Thankfully the album changes directions with "will_smith" and "ピタゴラスPYTHAGORAS", that re-introduce us to the mathematical side of The Algorithm. This shift in gears is confirmed with very welcome long - and thick enough - guitar samples. This second third of the album is based mostly on a dubstep structure, with its usual build-ups and bass-drops, but with subtlety and intelligence. Words that come rarely in the same sentence as "dubstep".
"synthetiz3r", which can easily be described as one of the heaviest tentacles this sea-monster has to deploy, features one of the most surprising blends of musical styles I ever heard in the short span of 60 seconds. Imagine this: Optimus Prime and Starscream on a date, Optimus gets Stary to follow him home, puts some 90's eurodance in the background to set the mood for foreplay, followed by a long growl that you could only interpret as Starscream complaining about the lack of lube. That crazy session of love-making ends on a faraway soaring guitar solo, which can help you vividly imagine how salty Starscream's tears must taste.

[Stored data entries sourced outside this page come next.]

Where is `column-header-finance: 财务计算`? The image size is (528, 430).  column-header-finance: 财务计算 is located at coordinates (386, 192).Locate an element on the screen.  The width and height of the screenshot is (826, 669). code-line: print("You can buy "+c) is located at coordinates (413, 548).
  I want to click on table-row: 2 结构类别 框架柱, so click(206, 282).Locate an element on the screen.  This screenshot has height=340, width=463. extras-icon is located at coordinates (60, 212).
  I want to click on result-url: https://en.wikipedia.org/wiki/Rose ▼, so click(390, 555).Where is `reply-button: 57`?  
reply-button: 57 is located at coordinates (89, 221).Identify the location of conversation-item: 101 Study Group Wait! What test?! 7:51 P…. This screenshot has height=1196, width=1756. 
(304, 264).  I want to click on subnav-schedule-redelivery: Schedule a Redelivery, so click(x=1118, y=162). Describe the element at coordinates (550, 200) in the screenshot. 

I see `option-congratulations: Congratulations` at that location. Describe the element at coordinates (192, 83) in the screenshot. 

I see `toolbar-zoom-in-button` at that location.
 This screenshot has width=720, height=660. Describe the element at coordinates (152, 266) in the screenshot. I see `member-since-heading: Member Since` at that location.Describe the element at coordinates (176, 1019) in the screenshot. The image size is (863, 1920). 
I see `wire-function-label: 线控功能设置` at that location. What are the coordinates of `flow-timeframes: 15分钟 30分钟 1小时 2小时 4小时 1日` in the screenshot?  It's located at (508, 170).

The album goes on and features a more breakcore/drum'n'bass-based track by the name of "damage points". We are then past the first half, and the light tunes like "discovery" are far away.
We get a little rest with a spacey ambient short interlude that operates as an easy transition between the second and last third of the record. Slower but also darker tracks are to be expected as we approach the end. The ones past "void" include more space-related soundscapes that introduce a little fantasy of Remi's. He indeed felt free to add a little rapped verse to the mix in "un dernier combat", dealing with his troubles with psycho-pharmacology. This is proof that The Algorithm wants to experiment in a more serious way and not just have fun. Although, between froggies, I'd advise him not to start a French rap project any time soon. Surprisingly, the album ends on an explosive piece that mixes insane blastbeats as well as moments heavily influenced by traditional old-school EBM and industrial. The whole thing fades out into an unexpected long and smooth lounge jazz outro that feels as useless as a band-aid on an open fracture.
As a conclusion, I would say the whole experience, because of how dense it is, could have been shortened, even coming from a techno lover as myself. OCTOPUS4's flaws could all be the consequences of wanting to do too much, which makes me hope the next opus will be a little less zealous. OCTOPUS4 is an album for open-minded listeners that do not mind having a lot of wubwubwub in their shredshredshred. The song structures and the genre-hopping don't make this an easy listen, especially for the unfamiliar with electronic music. But it is adult enough to use all those different little facets of Gallego's musical culture to make a record worthy of being listened to at least once.